Elite_Dragon1337
Elite_Dragon1337

Reputation: 348

clip.open(AudioInputStream) sometimes hangs for a few seconds

Clip clip = AudioSystem.getClip();
AudioInputStream a = AudioSystem.getAudioInputStream(new File(path));
clip.open(a);

This is the code that I'm using to play audio in my program. From Java profiling I can see that on average the clip.open() call takes less than 1ms. However, occasionally at random times it will block for a couple of seconds causing lag.

The screenshot below shows my Java profiler. As you can see, the exact same method is called 316 times with no issue. But one time it hangs for 2.4 seconds on Clip.open()

Notice how Clip.open doesn't even show in the bottom one because the time spent is less than 0.1ms.

The clips that I'm playing are all around 100KB in size, I don't understand why it works fine 316 calls but then one time it hangs.

Profiler

I've also tried not closing the clips but leaving them all open, even then the problem still occurs.

Upvotes: 1

Views: 356

Answers (1)

Phil Freihofner
Phil Freihofner

Reputation: 7910

Usually programmers .open() a Clip well in advance of when they want to play it. The moment of playback should only involve a .play() command and nothing else. If you both "open" and "play" the clip in consecutive commands, the play() can be delayed considerably because the file has to be loaded into memory in its entirety before the play() command will execute.
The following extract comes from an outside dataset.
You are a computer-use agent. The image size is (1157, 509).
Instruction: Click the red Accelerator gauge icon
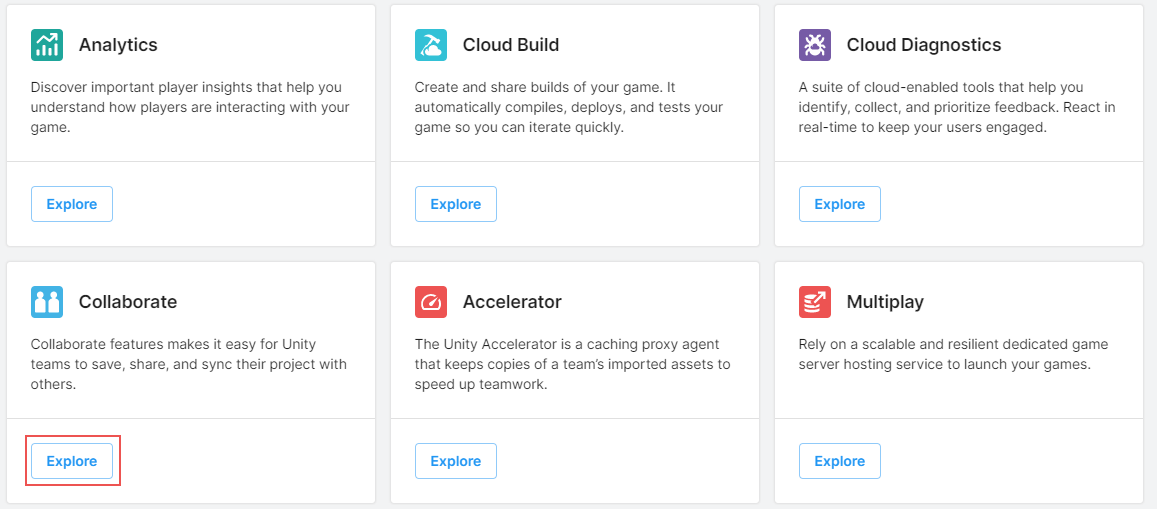431,302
For this reason, if you can't afford the memory for a Clip, then a SourceDataLine will execute more quickly as it only needs to load a buffer's worth into memory before the play() will execute.

Perhaps you already know about that aspect of Clips and that wasn't the issue. (You mention playing the Clips without having closed them.) Well another fact of Java is that there are no real-time guarantees. The system does do a good job of keeping a file or clip playing, but controlling the exact starting point is hard. This is because of several factors, one of which is the time spent juggling multiple threads and processes. For example, if a garbage collection command gets the call right before your sound call, the sound will have to wait until that segment is done and the processor gives the sound thread the priority.

There are other factors impacting real-time performance as well, which are well laid out in the following paper: Real Time Low Latency Processing in Java

Depending on what your goal is, there are ways to take advantage of the sound thread to improve timing accuracy, by "counting sound frames" and running events when a specific sound frame is up for processing, from the operation that is doing that processing. But in general, communications between the audio and other threads is going to be subject to some jitter.